- [What the task requires] Every line containing the string "below" should be returned from the records.

- [Data under study]
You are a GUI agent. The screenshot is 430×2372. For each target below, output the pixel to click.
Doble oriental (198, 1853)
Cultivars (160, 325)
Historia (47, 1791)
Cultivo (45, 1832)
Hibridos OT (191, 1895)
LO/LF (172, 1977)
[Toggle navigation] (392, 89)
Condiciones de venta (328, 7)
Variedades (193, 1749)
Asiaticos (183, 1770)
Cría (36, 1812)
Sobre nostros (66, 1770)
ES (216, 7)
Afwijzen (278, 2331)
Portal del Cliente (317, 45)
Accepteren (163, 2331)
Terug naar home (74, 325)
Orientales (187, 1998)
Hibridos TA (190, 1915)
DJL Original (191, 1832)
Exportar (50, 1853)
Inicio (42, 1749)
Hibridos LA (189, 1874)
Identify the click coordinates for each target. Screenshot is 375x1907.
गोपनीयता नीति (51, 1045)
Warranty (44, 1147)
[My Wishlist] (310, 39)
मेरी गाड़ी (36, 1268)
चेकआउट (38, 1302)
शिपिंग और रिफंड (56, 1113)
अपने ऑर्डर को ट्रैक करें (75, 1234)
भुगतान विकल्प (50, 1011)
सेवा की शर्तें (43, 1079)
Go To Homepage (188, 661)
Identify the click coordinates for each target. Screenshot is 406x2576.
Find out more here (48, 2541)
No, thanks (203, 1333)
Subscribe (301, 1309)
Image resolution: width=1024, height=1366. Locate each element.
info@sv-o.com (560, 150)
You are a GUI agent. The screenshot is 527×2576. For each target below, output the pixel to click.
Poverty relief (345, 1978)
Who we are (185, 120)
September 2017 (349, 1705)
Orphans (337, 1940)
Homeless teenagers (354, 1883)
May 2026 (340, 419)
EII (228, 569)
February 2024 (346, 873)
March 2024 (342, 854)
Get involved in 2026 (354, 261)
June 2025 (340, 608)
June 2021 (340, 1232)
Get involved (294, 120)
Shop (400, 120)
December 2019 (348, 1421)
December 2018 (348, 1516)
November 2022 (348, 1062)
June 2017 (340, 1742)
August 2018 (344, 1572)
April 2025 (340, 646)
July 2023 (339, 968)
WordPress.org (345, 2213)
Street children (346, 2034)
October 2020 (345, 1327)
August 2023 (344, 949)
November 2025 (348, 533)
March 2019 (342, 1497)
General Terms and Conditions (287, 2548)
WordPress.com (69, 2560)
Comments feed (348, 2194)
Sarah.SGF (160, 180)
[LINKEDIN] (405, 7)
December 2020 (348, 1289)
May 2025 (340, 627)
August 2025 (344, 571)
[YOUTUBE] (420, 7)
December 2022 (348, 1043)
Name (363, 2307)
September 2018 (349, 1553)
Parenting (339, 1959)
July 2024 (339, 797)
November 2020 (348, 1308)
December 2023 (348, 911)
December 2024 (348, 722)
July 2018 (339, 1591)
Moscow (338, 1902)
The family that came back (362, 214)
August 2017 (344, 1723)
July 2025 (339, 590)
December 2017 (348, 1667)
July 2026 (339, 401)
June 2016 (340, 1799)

- [Written solution]
You are a GUI agent. The screenshot is 430×2372. For each target below, output the pixel to click.
You are a GUI agent. The screenshot is 527×2576. For each target below, output the pixel to click.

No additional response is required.